La Naturaleza es el origen inequívoco de la Lengua. Qué necesarias son las palabras para distinguir entre el viejo y el mar, el mar y el río, haciendo así, con todo ello, una metáfora de lo que muere y lo que aún podría seguir vivo. Palabras para escalar la montaña mágica y divisar desde allí esa alargada sombra del ciprés, o esperar junto al olmo centenario y polvoriento, quién sabe si a los aceituneros altivos o al verde viento.
Esta Naturaleza convulsa, con sus diez tipos de lluvia y nieve, con tanto gozo y tanto pozo, que tan bien huele y tanto duele, que te acoge, te sustenta y tantas veces te estremece.

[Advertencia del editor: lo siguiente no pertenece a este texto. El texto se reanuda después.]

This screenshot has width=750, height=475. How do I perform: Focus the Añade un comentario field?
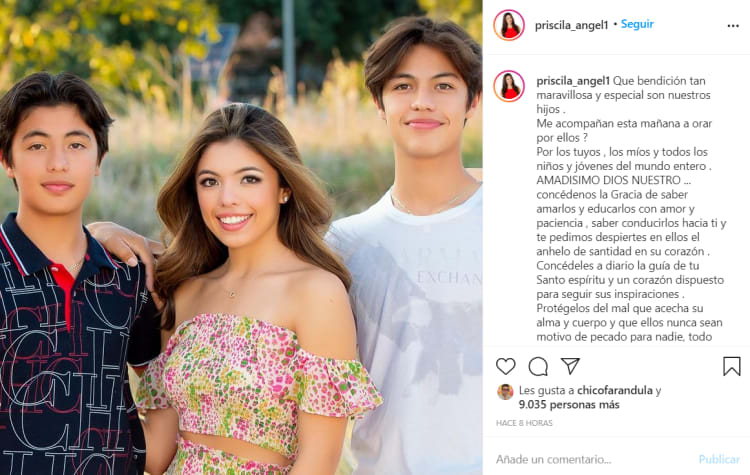[x=593, y=459]
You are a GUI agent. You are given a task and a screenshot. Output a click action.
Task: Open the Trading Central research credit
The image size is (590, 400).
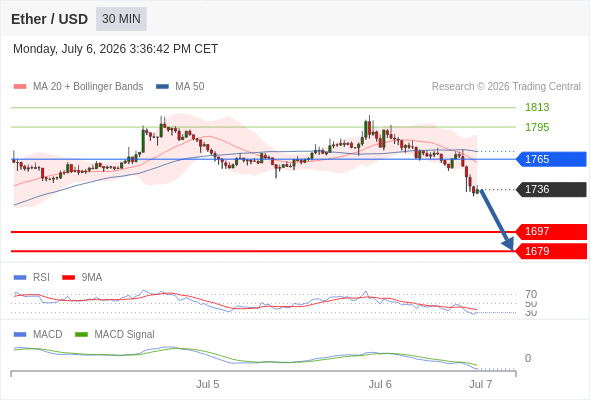506,87
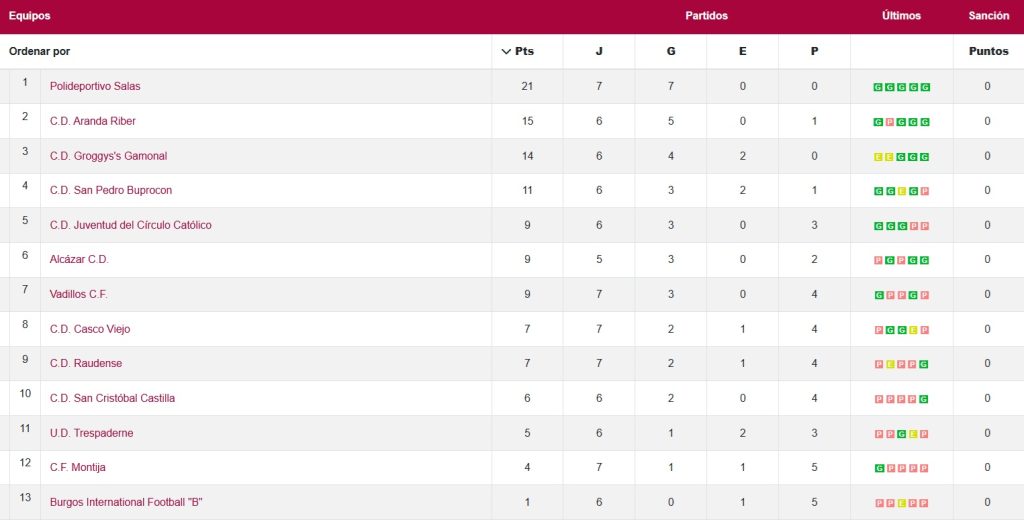The image size is (1024, 522).
Task: Click the yellow E badge in C.D. Casco Viejo's row
Action: click(913, 330)
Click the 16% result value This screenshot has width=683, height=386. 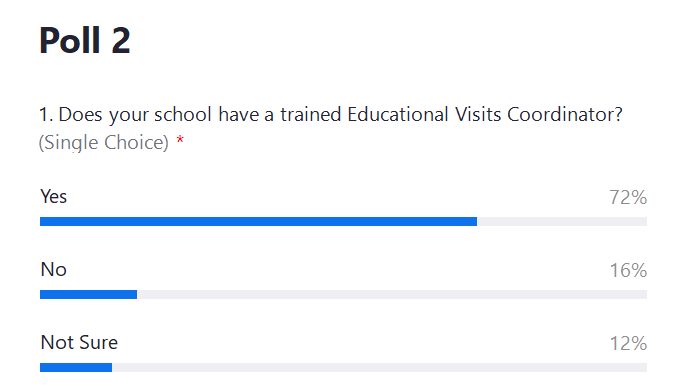[x=628, y=271]
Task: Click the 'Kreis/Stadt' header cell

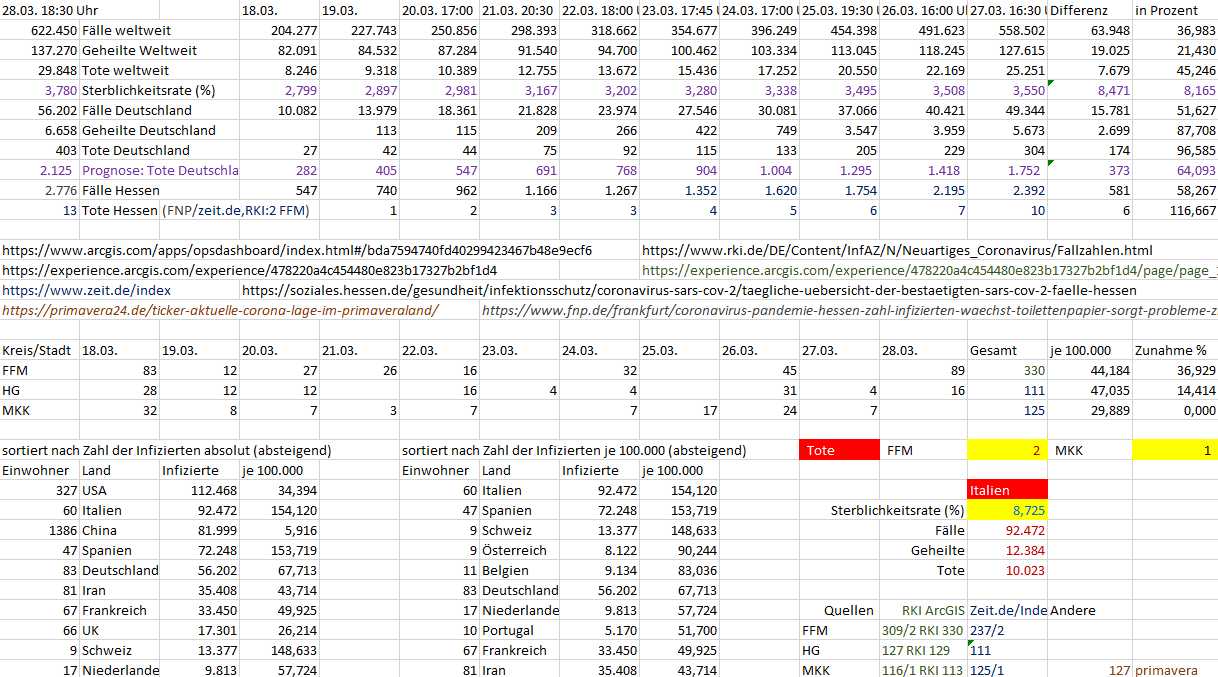Action: pyautogui.click(x=38, y=350)
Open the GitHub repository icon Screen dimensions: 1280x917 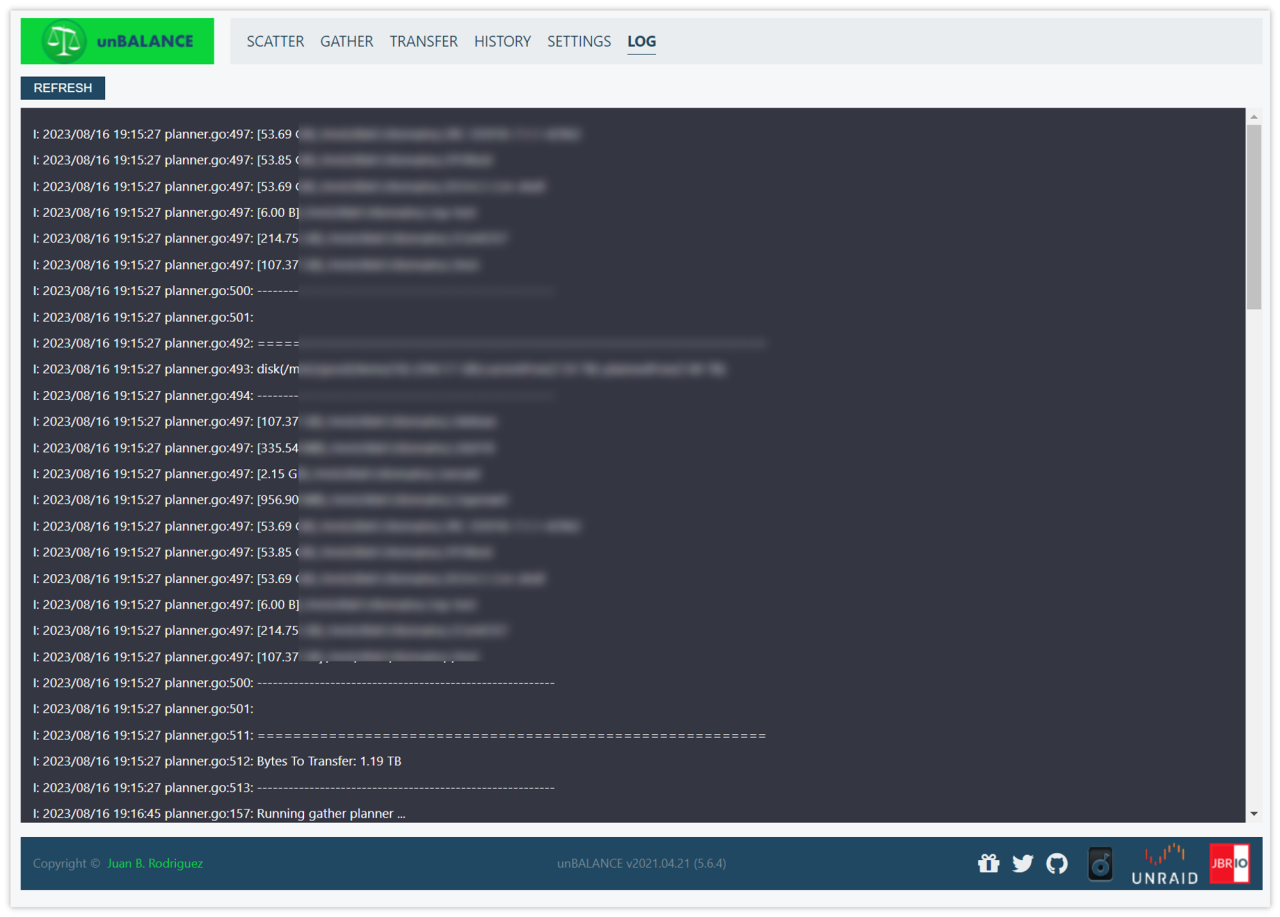tap(1057, 863)
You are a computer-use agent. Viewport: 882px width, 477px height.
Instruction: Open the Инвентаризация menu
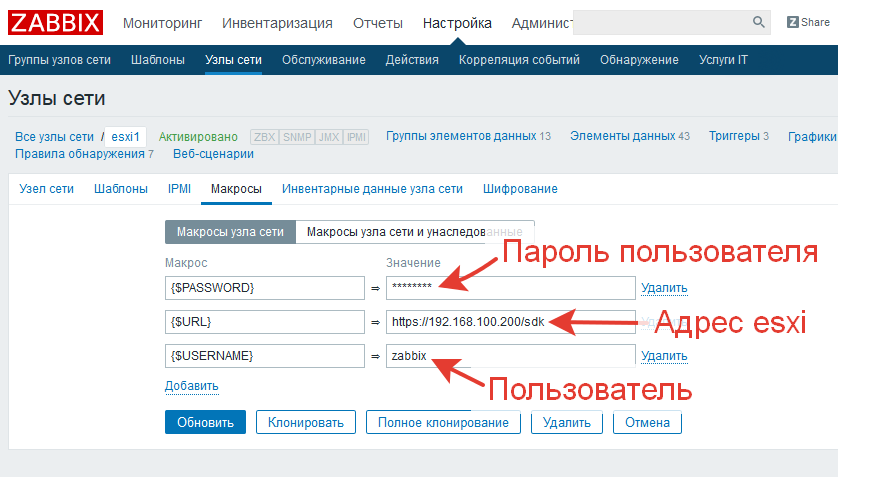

Qué sería de nosotros sin la Naturaleza. Qué sería de la Naturaleza sin nosotros. Hay quien dice que le iría mejor: no tardaría en anegar el Arca de Noé, la ciudad de Troya y la Catedral del Mar. Qué sería de la Naturaleza sin los hombres. Disolvería, entre raíces y zarzas, el Empire State, KIO con sus dos torres y el Castillo de Kafka. Pero entonces, ¿quién describiría esa Naturaleza sin palabras ni nombres?